• _What you have to do_: Copy out every line of the data where the word "checkbox" is found.

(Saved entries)
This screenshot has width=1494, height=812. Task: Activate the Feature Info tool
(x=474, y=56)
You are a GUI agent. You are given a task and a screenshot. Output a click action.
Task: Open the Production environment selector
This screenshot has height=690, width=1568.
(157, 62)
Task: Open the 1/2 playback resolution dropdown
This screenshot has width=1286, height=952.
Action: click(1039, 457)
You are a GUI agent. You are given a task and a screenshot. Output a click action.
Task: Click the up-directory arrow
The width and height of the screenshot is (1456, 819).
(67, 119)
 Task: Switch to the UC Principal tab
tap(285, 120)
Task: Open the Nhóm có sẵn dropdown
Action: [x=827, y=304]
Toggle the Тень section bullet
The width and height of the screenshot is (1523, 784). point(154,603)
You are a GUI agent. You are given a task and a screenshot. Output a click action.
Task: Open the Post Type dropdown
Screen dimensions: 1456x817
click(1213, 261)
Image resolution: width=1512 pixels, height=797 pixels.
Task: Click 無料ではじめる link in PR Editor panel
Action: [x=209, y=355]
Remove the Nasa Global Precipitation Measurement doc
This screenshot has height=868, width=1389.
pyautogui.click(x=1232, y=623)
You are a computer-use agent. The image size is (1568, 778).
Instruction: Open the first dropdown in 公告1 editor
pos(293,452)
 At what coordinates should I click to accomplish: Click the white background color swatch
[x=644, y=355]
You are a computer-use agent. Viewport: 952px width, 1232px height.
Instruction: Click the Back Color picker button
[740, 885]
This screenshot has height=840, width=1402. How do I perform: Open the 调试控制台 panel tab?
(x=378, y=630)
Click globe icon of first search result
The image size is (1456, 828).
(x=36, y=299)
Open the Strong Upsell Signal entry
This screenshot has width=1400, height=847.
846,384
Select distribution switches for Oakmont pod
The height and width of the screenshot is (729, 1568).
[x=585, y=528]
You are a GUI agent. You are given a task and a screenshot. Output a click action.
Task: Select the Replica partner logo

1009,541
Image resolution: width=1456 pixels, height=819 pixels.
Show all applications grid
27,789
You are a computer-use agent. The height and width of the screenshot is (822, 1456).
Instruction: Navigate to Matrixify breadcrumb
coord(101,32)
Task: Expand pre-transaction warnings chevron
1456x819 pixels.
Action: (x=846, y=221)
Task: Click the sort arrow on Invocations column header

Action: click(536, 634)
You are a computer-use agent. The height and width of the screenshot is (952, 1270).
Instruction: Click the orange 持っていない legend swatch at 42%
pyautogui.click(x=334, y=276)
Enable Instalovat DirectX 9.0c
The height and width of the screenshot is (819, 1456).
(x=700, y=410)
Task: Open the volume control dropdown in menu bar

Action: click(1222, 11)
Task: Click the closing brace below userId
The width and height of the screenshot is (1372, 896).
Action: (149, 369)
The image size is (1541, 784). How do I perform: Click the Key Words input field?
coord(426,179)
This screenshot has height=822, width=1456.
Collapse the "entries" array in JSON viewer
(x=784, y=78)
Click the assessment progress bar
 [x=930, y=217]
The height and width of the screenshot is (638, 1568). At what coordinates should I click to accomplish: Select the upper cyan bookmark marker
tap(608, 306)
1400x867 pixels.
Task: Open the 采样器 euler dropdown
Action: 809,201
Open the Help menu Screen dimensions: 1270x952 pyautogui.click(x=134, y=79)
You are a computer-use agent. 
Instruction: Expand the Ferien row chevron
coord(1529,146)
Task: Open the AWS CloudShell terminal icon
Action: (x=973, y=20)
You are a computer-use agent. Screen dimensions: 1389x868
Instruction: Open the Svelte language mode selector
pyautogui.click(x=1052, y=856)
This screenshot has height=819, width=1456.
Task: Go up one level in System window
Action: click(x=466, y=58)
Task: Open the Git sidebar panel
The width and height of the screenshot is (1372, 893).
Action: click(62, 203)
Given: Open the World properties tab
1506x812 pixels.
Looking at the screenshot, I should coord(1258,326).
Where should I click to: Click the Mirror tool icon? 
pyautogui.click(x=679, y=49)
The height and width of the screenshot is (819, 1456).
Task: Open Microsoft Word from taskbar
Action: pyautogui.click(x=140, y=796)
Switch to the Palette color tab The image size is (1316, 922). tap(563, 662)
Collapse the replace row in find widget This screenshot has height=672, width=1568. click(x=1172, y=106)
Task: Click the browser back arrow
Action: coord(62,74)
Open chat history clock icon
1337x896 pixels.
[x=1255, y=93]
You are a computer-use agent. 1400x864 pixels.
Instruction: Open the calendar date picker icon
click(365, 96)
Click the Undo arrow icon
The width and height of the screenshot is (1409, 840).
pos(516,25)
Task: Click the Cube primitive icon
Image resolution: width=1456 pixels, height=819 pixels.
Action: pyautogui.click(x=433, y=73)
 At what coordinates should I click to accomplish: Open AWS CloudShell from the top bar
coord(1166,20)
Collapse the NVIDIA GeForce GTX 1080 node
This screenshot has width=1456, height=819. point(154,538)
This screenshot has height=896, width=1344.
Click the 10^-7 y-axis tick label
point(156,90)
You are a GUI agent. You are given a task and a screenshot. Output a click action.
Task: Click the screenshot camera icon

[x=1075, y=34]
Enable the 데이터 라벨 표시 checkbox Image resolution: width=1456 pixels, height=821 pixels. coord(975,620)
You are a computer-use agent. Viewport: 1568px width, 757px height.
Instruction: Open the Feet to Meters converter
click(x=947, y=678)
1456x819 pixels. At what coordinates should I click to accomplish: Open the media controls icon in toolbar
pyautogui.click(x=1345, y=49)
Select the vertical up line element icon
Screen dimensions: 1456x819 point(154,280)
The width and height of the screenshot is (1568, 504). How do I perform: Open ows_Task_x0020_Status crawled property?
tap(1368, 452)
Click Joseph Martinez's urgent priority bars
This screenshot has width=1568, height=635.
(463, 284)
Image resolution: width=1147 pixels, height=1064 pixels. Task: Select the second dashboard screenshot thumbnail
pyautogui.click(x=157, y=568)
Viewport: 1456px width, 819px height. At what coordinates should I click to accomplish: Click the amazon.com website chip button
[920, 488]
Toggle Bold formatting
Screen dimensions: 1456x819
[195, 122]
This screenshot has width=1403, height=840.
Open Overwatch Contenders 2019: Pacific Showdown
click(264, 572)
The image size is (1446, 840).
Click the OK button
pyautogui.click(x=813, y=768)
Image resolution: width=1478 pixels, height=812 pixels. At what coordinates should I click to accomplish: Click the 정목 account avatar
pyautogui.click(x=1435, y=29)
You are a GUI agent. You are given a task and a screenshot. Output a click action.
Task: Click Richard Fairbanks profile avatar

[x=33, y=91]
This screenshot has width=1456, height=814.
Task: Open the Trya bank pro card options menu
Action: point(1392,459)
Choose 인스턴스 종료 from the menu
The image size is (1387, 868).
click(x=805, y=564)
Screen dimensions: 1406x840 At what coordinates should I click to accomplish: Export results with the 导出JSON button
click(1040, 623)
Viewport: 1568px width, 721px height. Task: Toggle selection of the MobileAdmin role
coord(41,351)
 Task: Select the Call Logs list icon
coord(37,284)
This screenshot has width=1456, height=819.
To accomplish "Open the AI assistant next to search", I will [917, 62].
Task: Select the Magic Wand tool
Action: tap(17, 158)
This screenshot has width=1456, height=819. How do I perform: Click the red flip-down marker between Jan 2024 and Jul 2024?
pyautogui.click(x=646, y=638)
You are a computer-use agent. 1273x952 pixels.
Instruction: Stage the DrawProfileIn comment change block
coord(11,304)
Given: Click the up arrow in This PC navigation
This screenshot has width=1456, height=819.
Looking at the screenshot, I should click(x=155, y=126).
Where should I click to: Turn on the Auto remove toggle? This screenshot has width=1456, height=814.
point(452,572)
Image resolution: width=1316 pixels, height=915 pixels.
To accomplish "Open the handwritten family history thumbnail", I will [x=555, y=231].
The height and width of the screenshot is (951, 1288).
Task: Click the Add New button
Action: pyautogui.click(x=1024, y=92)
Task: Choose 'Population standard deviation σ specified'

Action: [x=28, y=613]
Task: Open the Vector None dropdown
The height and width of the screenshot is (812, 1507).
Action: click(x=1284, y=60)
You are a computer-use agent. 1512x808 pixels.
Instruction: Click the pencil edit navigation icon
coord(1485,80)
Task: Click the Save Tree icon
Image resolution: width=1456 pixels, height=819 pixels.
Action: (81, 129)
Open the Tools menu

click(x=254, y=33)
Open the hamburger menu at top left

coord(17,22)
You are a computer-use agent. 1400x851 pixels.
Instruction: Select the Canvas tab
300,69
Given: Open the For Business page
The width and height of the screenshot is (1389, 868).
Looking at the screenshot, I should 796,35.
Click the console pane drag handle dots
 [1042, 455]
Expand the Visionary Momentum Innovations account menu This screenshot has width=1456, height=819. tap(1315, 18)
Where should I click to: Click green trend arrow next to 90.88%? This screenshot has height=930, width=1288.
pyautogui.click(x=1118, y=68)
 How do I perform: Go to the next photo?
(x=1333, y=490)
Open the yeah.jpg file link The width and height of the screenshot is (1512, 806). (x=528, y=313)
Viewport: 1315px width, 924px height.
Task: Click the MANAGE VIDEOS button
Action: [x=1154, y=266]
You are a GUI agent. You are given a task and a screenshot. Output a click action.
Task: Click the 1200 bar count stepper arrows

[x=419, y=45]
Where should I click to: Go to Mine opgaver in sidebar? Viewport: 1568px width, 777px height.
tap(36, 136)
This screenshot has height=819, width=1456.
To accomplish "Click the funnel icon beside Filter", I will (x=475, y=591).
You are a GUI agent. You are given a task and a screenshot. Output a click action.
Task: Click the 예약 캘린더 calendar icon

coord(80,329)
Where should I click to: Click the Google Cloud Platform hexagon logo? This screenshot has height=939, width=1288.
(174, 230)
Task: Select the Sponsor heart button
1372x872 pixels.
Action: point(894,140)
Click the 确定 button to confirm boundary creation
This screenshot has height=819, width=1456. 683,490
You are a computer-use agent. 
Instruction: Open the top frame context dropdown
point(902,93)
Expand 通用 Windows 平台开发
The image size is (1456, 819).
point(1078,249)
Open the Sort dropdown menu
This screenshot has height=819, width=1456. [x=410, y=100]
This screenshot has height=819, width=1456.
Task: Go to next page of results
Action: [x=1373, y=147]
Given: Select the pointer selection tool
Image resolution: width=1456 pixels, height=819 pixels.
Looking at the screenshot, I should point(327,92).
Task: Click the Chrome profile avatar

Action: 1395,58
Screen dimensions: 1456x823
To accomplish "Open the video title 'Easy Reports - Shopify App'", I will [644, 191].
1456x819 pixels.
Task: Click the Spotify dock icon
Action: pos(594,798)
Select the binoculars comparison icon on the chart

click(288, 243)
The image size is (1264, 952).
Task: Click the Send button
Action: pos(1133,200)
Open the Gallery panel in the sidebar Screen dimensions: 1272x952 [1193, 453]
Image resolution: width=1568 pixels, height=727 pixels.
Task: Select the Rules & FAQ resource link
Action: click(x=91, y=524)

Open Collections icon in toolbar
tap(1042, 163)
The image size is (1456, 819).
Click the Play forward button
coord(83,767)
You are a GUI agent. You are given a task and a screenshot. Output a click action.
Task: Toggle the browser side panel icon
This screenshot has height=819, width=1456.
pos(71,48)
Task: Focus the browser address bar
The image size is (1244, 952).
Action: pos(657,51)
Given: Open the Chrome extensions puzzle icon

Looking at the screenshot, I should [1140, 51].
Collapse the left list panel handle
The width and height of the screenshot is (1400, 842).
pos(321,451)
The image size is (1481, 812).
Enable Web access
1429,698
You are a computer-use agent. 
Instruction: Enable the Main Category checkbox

• _The completed task_:
Enable the 데이터 라벨 표시 checkbox Image resolution: width=1456 pixels, height=821 pixels. coord(975,620)
Instruction: Enable the Main Category checkbox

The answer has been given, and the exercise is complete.